Zuletzt gab es allerdings auch unerwartete Unterstützung für Maduro aus den USA. Recherchen der TV-Sender CNN als auch die "New York Times" stützten Behauptungen des Präsidenten über ein mutmaßliches Drohnenattentat im vergangenen Jahr sowie der in Flammen aufgegangenen humanitären Hilfslieferungen im Februar, die von Kolumbien nach Venezuela gebracht werden sollten. Auffällig ist allerdings die Zahl der in Caracas explodierenden Transformatoren. Das erinnert an die Taktik der linksgerichteten ELN und Farc-Guerilla im Nachbarland Kolumbien, die über Jahre gezielt Strommasten und Energieinfrastruktur attackierten, um damit die Stromversorgung lahmzulegen.
Dynamik des Protests gegen Maduro lässt nach
Auch gegen Ölpipelines gab es hunderte Anschläge. Leidtragende dieser Attacken war stets die Zivilbevölkerung und die Umwelt, das hat zur mangelnden Akzeptanz der linken Guerilla in Kolumbien beigetragen.
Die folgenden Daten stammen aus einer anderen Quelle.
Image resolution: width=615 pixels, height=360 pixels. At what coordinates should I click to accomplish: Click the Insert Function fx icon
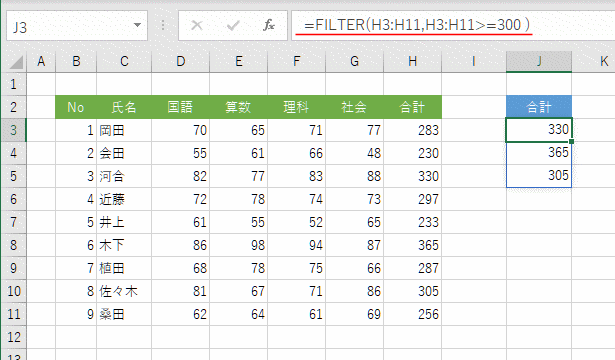point(269,25)
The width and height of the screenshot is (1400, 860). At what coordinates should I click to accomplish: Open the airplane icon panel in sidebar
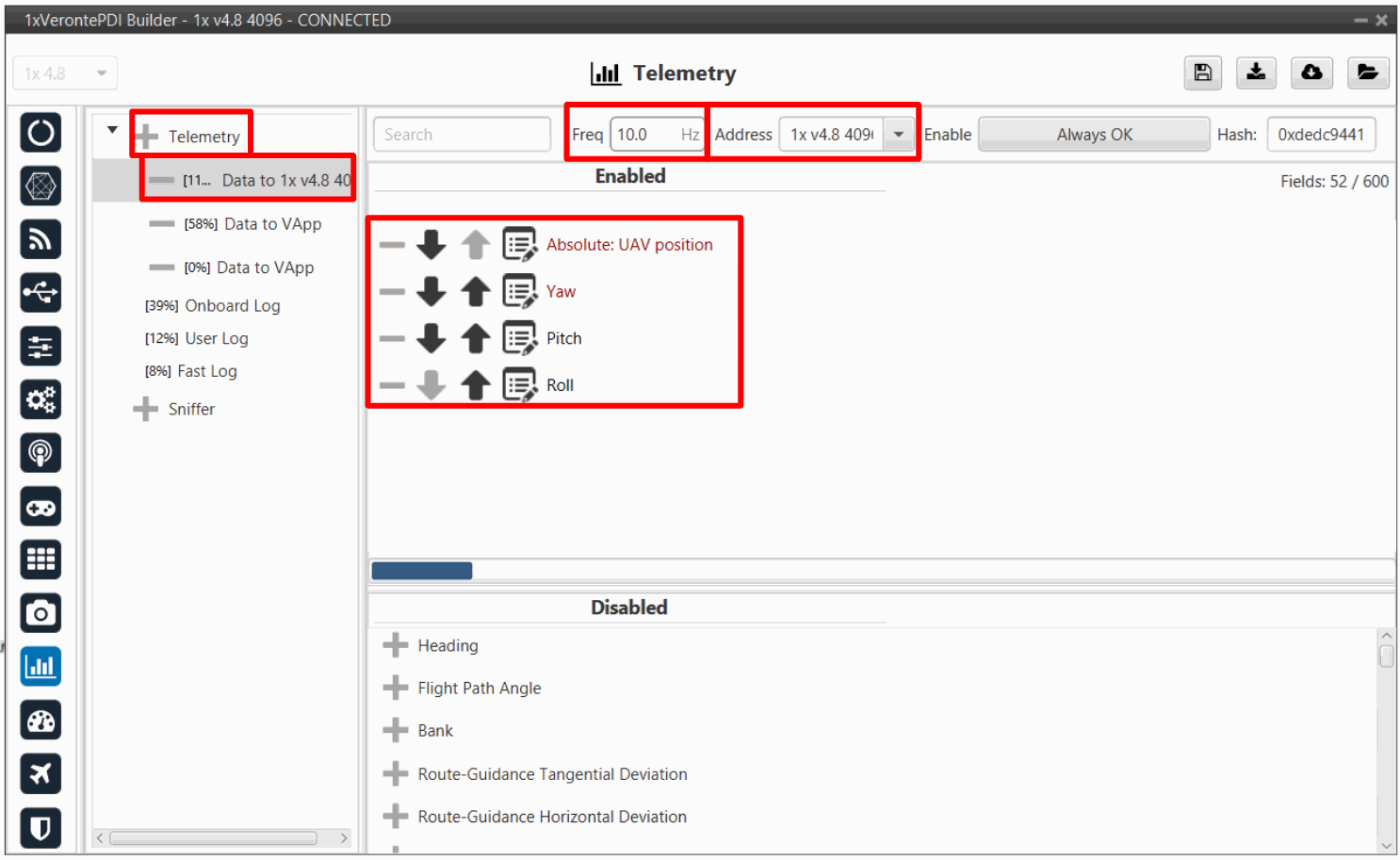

In den sozialen Netzwerken radikalisieren sich zunehmend Teile der enttäuschten venezolanischen Opposition, weil die Dynamik des Protestes um den jungen Parlamentspräsidenten Guaido nachlässt. Der reist gerade durchs Land, um für seinen noch nicht datierten "Marsch auf Caracas" zu werben, mit dem die Venezolaner das sozialistische Regime von der Macht verdrängen sollen.
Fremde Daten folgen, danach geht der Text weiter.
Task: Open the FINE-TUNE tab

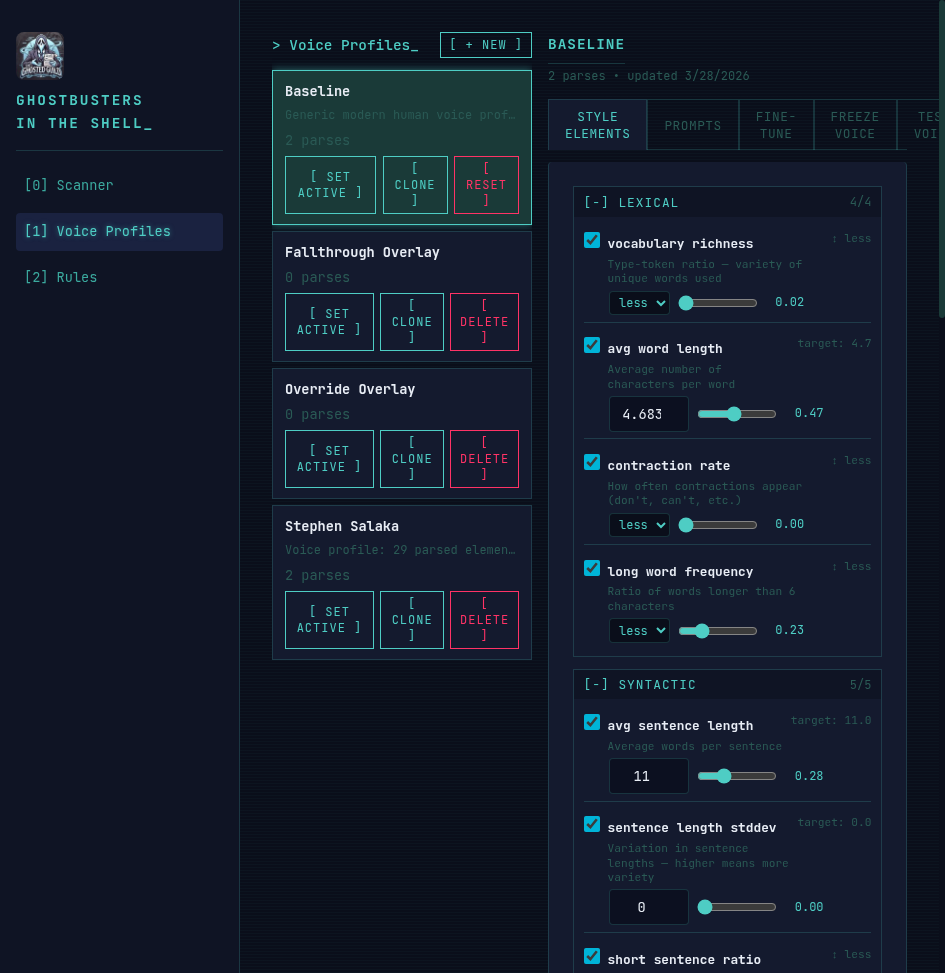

Mit Spannung wird der Bericht und die Einschätzung einer Delegation des UN-Menschenrechtskommissariats erwartet. Die reiste in den letzten Tagen unter zum Teil chaotischen Bedingungen ins Land. Menschenrechtsorganisationen kritisierten, den öffentlich schweigenden Delegationsmitgliedern sei der Zugang zu einigen politischen Gefangenen verweigert, die Medikamentenlager der von der Delegation besuchten Krankenhäuser seien kurzfristig aufgefüllt worden. Daraufhin versammelten sich vor den Hospitälern tausende Menschen, um gegen die Zustände in den Krankenhäusern zu demonstrieren.
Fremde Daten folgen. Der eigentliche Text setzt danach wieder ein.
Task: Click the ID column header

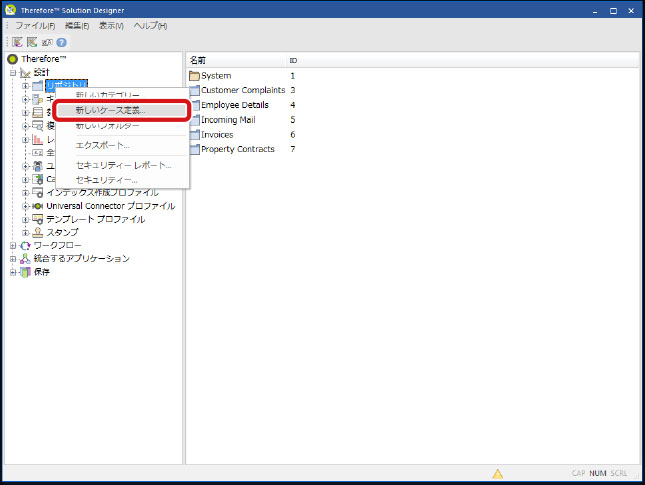Action: (293, 61)
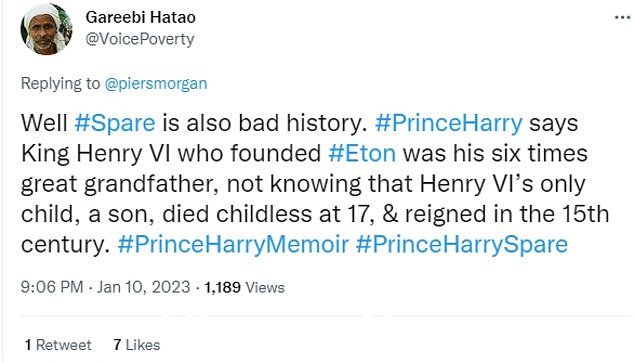Click the words 'great grandfather' in tweet
Screen dimensions: 634x363
coord(117,184)
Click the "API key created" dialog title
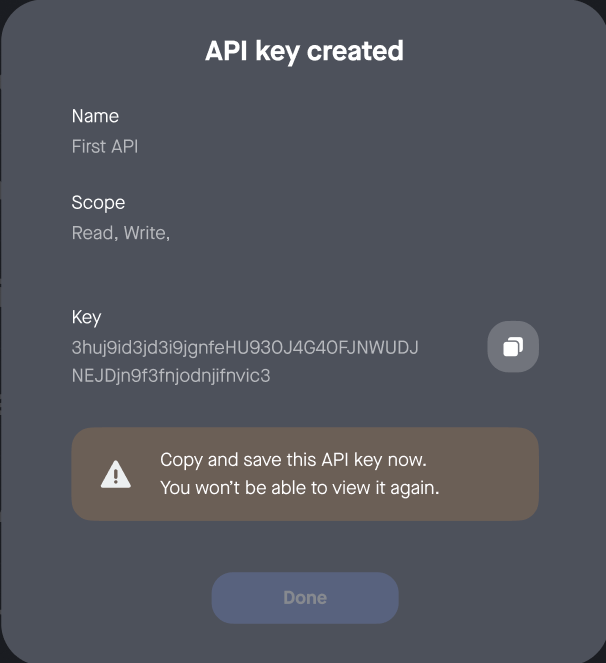Viewport: 606px width, 663px height. pyautogui.click(x=304, y=51)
Guaidos Opposition kündigte unterdessen an, einen zweiten Versuch zu starten, die in Kolumbien lagernden Hilfspakete nach Venezuela bringen zu wollen. Wie das diesmal gelingen soll, weiß allerdings niemand. Mehr als 1000 Angehörige der Sicherheitskräfte haben inzwischen Venezuela verlassen und sind nach Kolumbien geflohen.